Looks like he's playing Brampton on the 28th and Oakville on the 29th.


----------



## blues

This gent is a killer, must see him, thanks for the heads up!!!


----------



## whitewave

Mucu better live than on CD.
I've never liked so far his CDs, but last year I enjoyed a concert in Italy, and it was amazing, one of the best concert I've ever been to.


----------



## Stratin2traynor

whitewave said:


> Mucu better live than on CD.
> I've never liked so far his CDs, but last year I enjoyed a concert in Italy, and it was amazing, one of the best concert I've ever been to.


Curious. What don't you like about his CD's??


----------



## whitewave

His songwriting, all his CDs get me bored after a while. Nothing new, there are some cool tracks but most are featureless.
I could say the same thing about another guitar player that I really like, David Grissom. His solo CD is really boring, most of the tracks are "thousands of time listened to" pop songs, even if it's always a pleasure to listen to him playing.
Try to figure out the same CDs with no so great solos, you've nothing.
Then the production. Joe Bonamassa playing live has the best guitar sounds I've ever heard. The "Category 5" Plexy and original PAF Les Paul give incredible tones, his Van Welden (really hi end Dumble clone from Netherland) and Lucille are heavenly, but on his CDs tones are too processed, they lost in the pop blues crowd.

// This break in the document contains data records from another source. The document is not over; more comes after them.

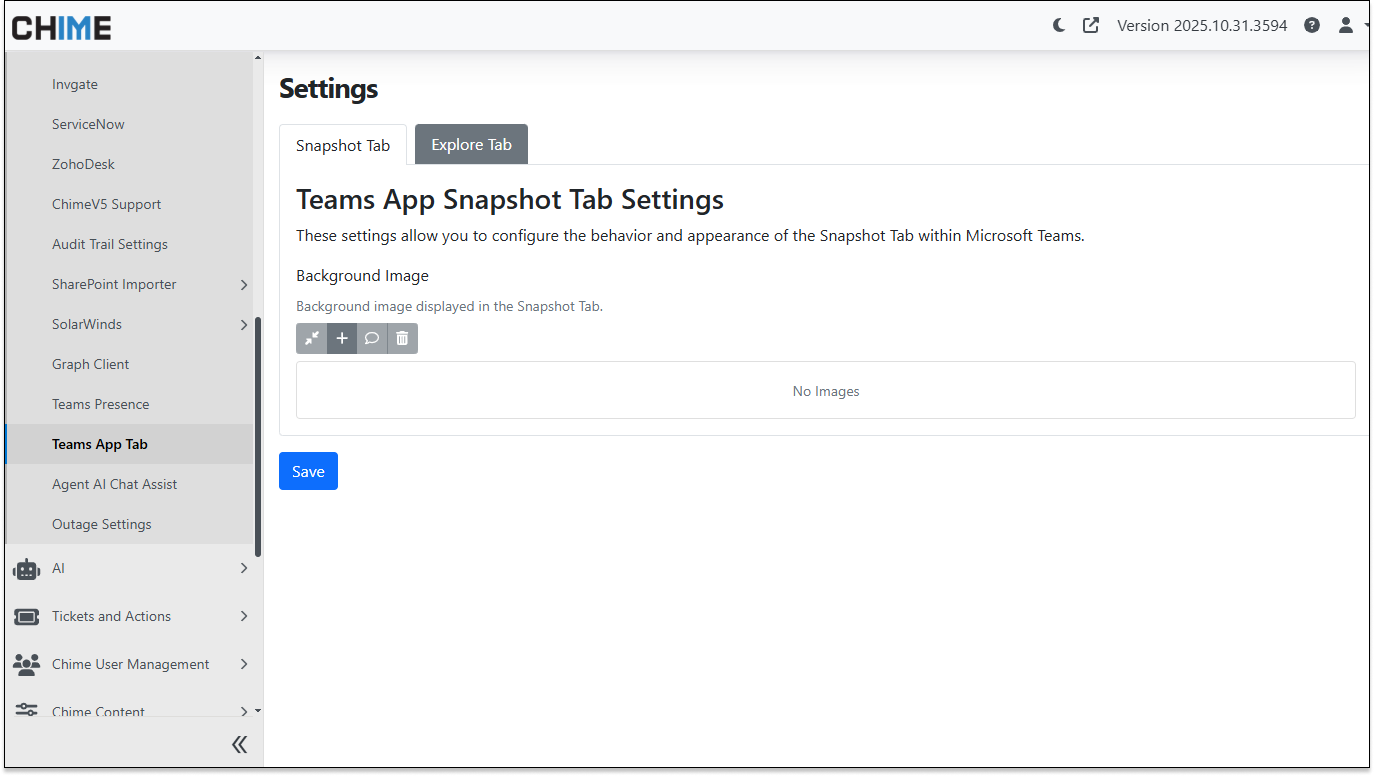The image size is (1374, 776).
Task: Expand the SharePoint Importer submenu
Action: (x=244, y=285)
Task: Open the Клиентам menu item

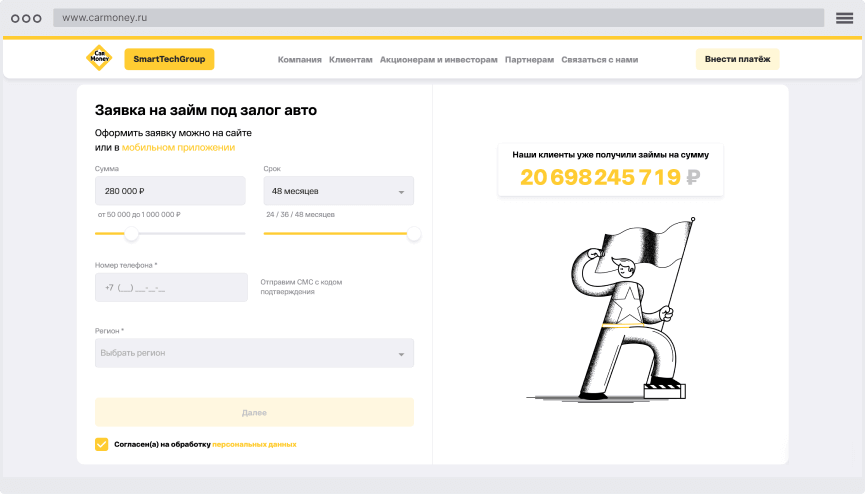Action: point(351,60)
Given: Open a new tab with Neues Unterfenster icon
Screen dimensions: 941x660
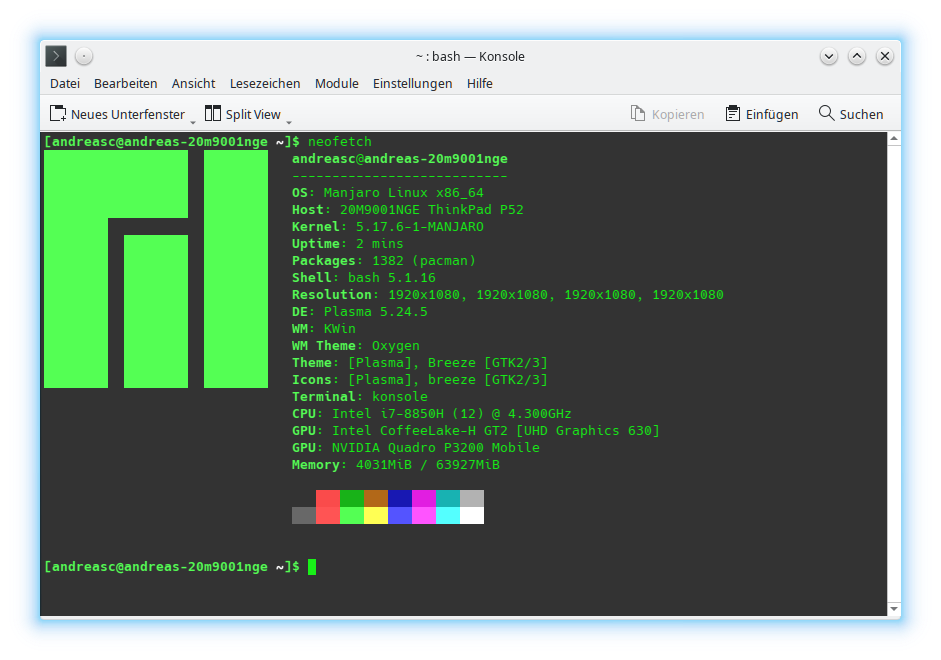Looking at the screenshot, I should 57,114.
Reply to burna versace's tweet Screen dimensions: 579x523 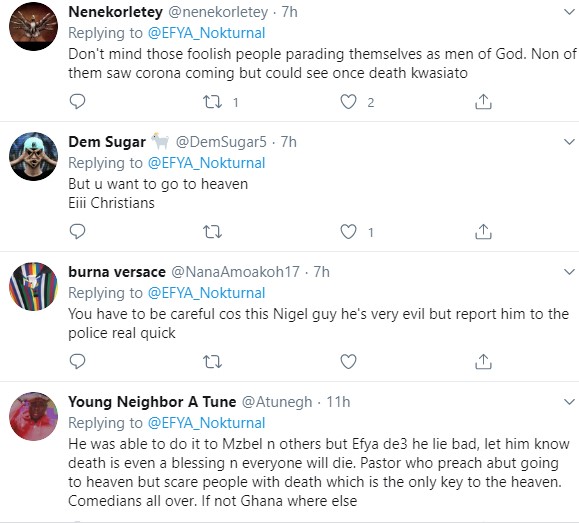pyautogui.click(x=78, y=362)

Same sort of thing with my favourite guitarist: Warren Haynes. I deeply love everything he did with Allman Brothers Band, but just can't enjoy Gov't Mule albums. Even because of his drummer, I can't make me liking his style, just I can't.


----------



## Stratin2traynor

Interesting. I think I know what you mean. However, I do like JB's songs even if there are few "standout" moments. I've never seen him live so I can't comment on his live tone. As for Gov't Mule - love their live stuff but the album tracks are a little lacking in feel at times. 



whitewave said:


> His songwriting, all his CDs get me bored after a while. Nothing new, there are some cool tracks but most are featureless.
> I could say the same thing about another guitar player that I really like, David Grissom. His solo CD is really boring, most of the tracks are "thousands of time listened to" pop songs, even if it's always a pleasure to listen to him playing.
> Try to figure out the same CDs with no so great solos, you've nothing.
> Then the production. Joe Bonamassa playing live has the best guitar sounds I've ever heard. The "Category 5" Plexy and original PAF Les Paul give incredible tones, his Van Welden (really hi end Dumble clone from Netherland) and Lucille are heavenly, but on his CDs tones are too processed, they lost in the pop blues crowd.
> 
> Same sort of thing with my favourite guitarist: Warren Haynes. I deeply love everything he did with Allman Brothers Band, but just can't enjoy Gov't Mule albums. Even because of his drummer, I can't make me liking his style, just I can't.


----------



## dwagar

is he coming out west? I think he's great.


----------



## rockinbluesfan

Check out his dvd concerts- well worth it IMHO!


----------



## Stratin2traynor

rockinbluesfan said:


> Check out his dvd concerts- well worth it IMHO!


Do you mean Rockplast? I just ordered it on Amazon.ca a couple of days ago.


----------



## rockinbluesfan

Yes that one is awesome in quality- you won't regret that purchase!


----------



## Pneumonic

I've seen Bonamassa three times and each time he's be awesome. If I can I'm gonna get to the Brampton concert at the Rose if it's a go.

Check this video out of Bonamassa doing Blues Deluxe. 

http://www.youtube.com/watch?v=PBgAfksivZo


----------



## demon

Is he not playing in Toronto anywhere? I'm about 2.5 hours east of T.O, I'd rather not drive to Oakville if he's gonna play closer. I'm going somewhere though...


----------



## Slidewinder

I've got tickets for the Rose in Brampton. That's one I'm not gonna miss.


----------



## Rhythmeister

Stratin2traynor said:


> Do you mean Rockplast? I just ordered it on Amazon.ca a couple of days ago.


Hey,

Are you going to Joe's show at the Commodore in Vancouver on August 29?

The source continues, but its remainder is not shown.